### What to do
Rewrite the records from the line containing "Uncheck the Errors filter checkbox" through the end of the records, inclusive, replacing "screenshot" with "screen capture" and keeping everything else the same. Leave the pictures out of your answer.

↓

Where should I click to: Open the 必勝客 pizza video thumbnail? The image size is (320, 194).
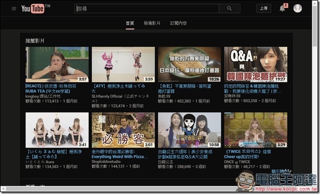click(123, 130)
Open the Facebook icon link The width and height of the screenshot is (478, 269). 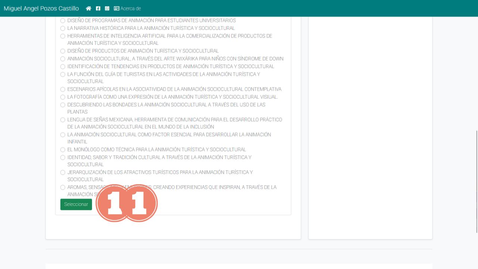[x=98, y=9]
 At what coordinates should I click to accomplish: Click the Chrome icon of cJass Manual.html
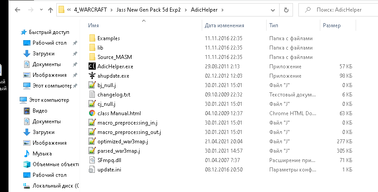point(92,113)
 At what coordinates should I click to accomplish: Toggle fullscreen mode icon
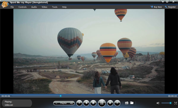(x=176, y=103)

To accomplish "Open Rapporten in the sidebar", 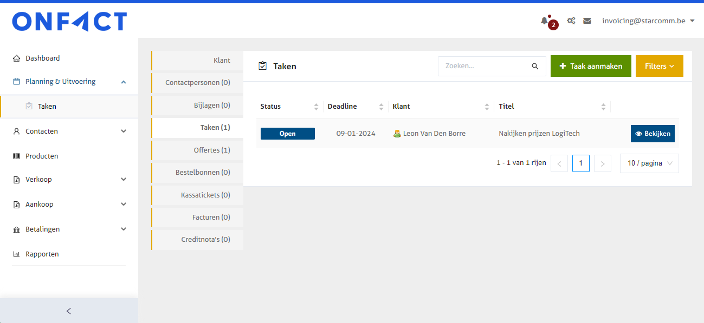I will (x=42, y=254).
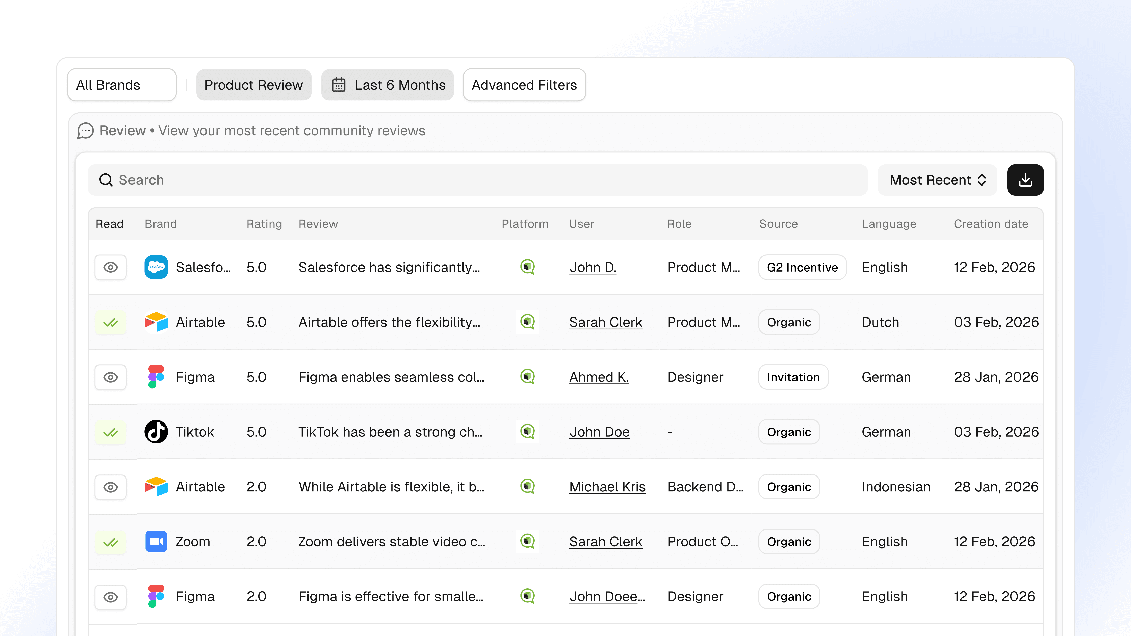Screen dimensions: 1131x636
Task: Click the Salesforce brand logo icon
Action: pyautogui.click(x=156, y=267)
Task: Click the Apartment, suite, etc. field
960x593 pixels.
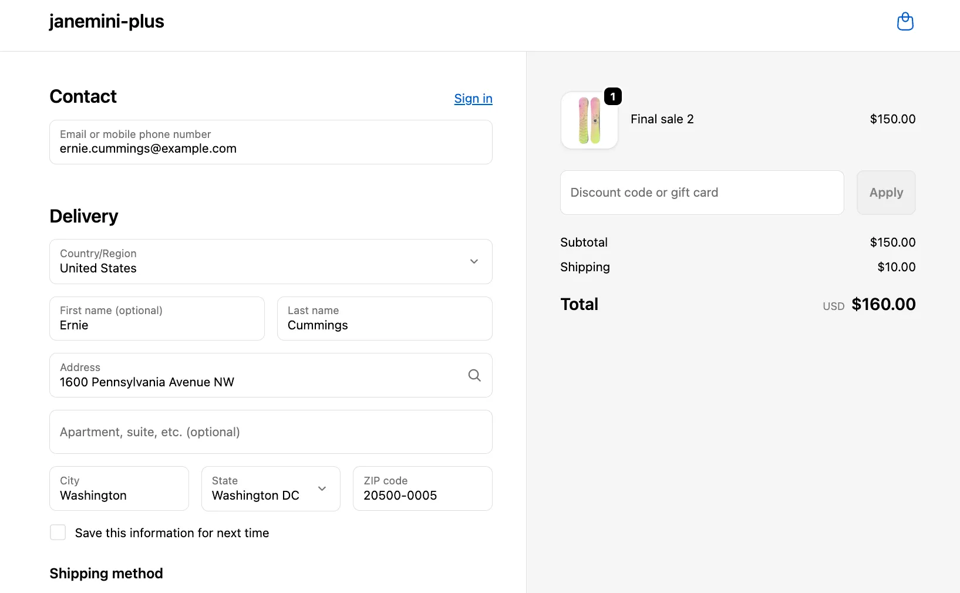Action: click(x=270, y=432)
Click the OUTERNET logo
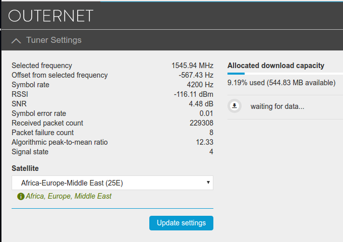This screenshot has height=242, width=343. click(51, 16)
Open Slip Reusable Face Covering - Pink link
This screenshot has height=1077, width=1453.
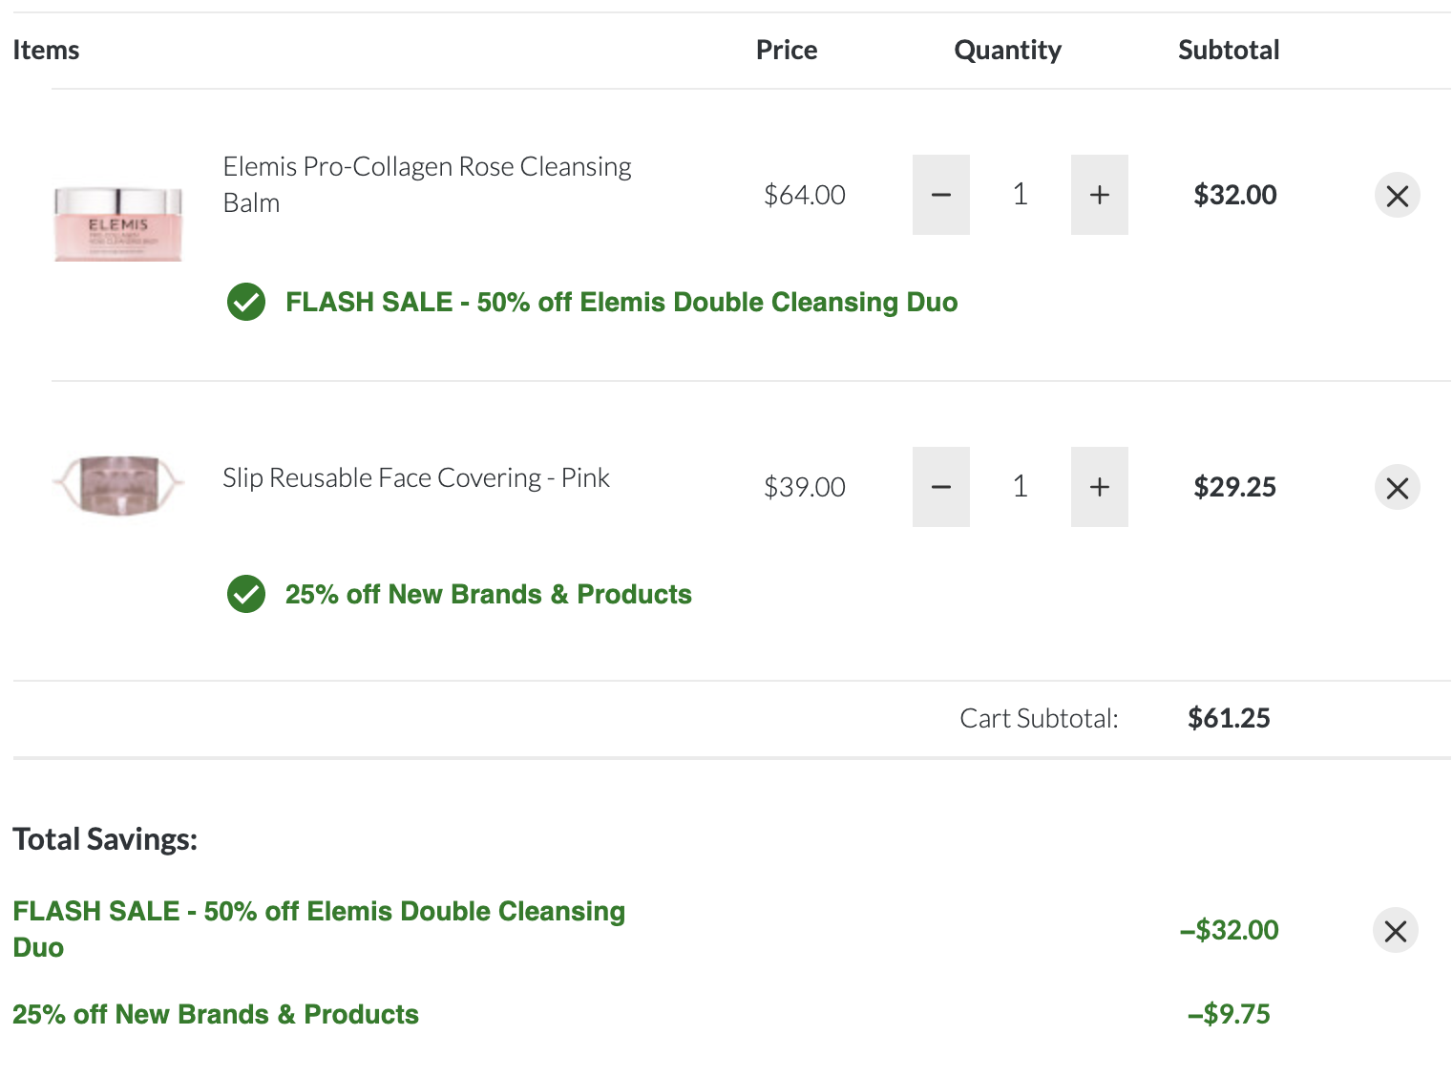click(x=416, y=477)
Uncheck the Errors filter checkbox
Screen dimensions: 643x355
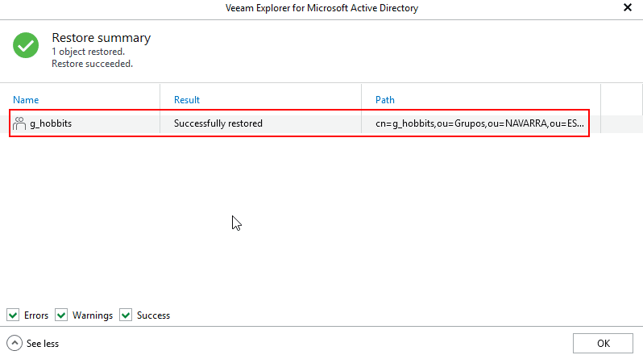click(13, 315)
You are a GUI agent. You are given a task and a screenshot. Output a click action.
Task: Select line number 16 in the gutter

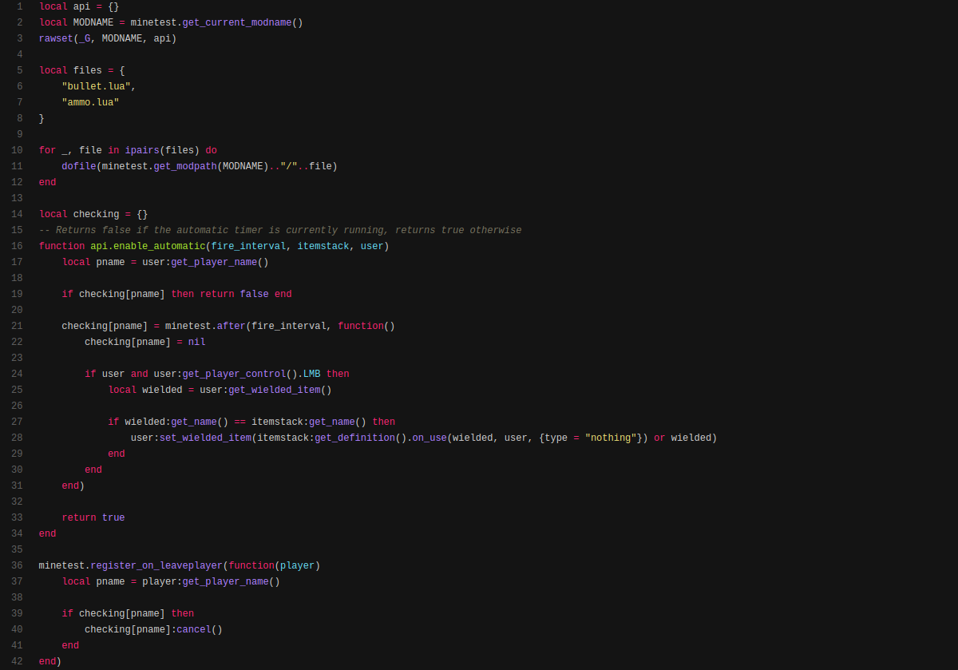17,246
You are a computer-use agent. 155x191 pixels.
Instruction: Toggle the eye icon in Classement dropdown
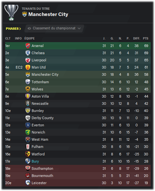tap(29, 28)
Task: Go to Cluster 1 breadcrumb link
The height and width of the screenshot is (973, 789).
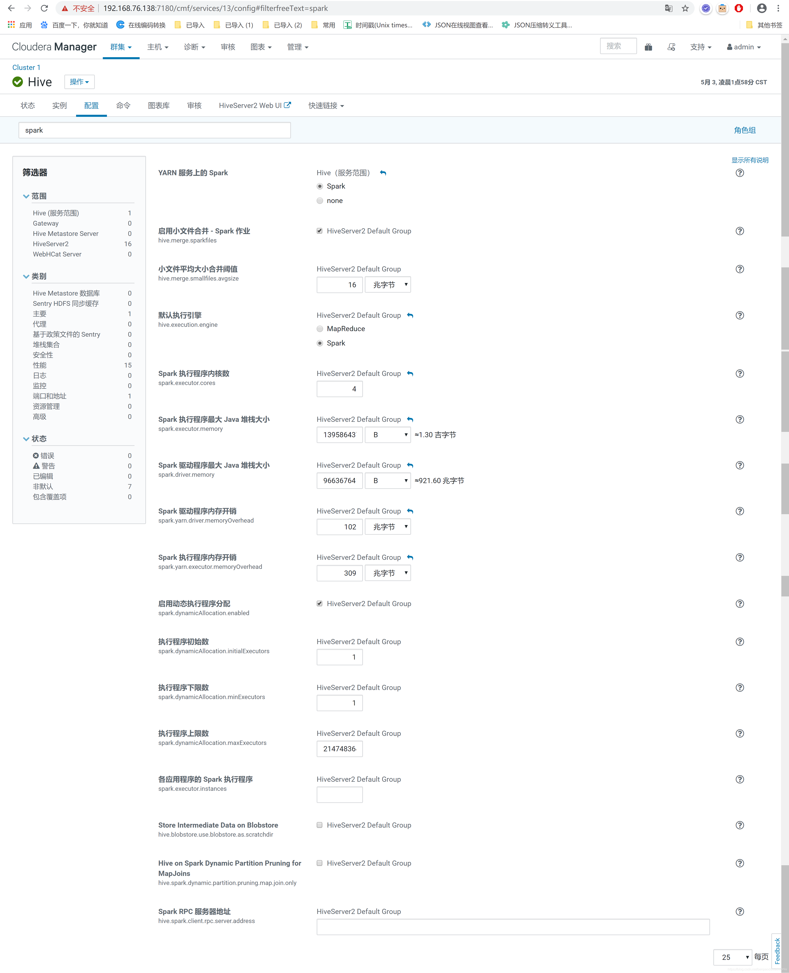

↑

### Expected answer
Uncheck the Errors filter checkbox
Screen dimensions: 643x355
click(13, 315)
You are a GUI agent. You are given a task and a screen capture. Output a click action.
Task: Select line number 16 in the gutter

17,246
You are a computer-use agent. 155x191 pixels.
Instruction: Toggle the eye icon in Classement dropdown
tap(29, 28)
Task: Go to Cluster 1 breadcrumb link
The height and width of the screen capture is (973, 789).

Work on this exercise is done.